(Stored records)
BEGIN
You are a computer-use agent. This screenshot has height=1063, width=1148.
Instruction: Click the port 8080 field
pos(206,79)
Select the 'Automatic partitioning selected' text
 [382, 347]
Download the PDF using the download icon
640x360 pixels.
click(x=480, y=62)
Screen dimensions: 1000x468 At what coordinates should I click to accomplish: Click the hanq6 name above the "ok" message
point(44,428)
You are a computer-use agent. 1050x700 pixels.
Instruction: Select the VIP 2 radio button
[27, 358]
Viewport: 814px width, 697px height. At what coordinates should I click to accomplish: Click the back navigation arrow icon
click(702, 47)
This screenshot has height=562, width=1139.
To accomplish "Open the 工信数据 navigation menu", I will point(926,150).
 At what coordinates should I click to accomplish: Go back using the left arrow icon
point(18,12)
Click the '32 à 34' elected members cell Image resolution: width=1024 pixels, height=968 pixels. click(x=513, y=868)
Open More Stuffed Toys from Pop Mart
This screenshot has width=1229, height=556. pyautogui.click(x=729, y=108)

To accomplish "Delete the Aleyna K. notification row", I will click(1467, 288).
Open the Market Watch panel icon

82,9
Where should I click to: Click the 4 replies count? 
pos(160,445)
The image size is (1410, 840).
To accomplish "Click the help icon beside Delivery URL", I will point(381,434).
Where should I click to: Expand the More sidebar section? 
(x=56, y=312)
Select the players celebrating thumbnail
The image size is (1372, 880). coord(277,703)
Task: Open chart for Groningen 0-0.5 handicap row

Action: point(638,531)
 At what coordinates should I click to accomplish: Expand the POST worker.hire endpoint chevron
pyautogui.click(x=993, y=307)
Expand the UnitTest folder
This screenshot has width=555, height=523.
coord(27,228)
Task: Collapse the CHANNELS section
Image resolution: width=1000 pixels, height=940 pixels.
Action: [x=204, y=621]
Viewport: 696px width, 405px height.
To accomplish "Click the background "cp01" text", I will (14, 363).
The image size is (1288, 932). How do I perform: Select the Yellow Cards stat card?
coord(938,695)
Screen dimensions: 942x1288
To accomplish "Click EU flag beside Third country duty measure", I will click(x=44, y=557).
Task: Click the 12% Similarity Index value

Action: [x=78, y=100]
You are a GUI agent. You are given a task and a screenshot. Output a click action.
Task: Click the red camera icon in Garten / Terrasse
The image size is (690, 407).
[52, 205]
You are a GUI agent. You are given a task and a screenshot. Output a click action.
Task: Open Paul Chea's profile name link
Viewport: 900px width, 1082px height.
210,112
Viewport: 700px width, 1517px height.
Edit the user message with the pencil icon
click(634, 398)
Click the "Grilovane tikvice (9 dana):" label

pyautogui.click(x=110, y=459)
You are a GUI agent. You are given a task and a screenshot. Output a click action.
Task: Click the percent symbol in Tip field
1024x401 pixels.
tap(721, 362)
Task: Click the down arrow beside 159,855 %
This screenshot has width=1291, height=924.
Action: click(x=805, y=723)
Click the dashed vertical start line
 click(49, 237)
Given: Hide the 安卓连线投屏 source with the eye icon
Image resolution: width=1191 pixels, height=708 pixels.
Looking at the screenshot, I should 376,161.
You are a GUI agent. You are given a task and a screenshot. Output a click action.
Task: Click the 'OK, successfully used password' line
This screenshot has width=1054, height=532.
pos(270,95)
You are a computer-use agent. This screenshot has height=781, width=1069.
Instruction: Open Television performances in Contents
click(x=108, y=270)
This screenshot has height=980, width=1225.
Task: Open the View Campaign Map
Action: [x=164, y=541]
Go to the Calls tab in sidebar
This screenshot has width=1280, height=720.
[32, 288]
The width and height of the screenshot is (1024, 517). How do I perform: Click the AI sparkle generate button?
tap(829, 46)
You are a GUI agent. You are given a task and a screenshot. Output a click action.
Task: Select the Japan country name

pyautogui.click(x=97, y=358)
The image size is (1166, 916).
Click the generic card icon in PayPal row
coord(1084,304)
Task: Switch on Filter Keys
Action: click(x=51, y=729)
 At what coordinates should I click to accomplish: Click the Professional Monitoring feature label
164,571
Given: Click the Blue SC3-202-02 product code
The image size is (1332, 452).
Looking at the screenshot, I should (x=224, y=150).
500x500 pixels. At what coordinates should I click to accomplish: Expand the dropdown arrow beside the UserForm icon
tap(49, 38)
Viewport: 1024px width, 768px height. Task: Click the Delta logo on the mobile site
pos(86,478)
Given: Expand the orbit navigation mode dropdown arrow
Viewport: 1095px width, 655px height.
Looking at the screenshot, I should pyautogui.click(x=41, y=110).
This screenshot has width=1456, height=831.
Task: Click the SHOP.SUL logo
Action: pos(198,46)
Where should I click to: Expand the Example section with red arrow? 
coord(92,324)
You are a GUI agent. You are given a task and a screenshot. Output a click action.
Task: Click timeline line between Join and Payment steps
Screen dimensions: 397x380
END
With "will" as the search string, filter the records and return each line that has it.

To accomplish "Open the 工信数据 navigation menu", I will point(926,150).
To accomplish "Delete the Aleyna K. notification row", I will click(1467, 288).
To accomplish "Click the help icon beside Delivery URL", I will point(381,434).
To accomplish "Click the background "cp01" text", I will (14, 363).
To accomplish "Click EU flag beside Third country duty measure", I will click(x=44, y=557).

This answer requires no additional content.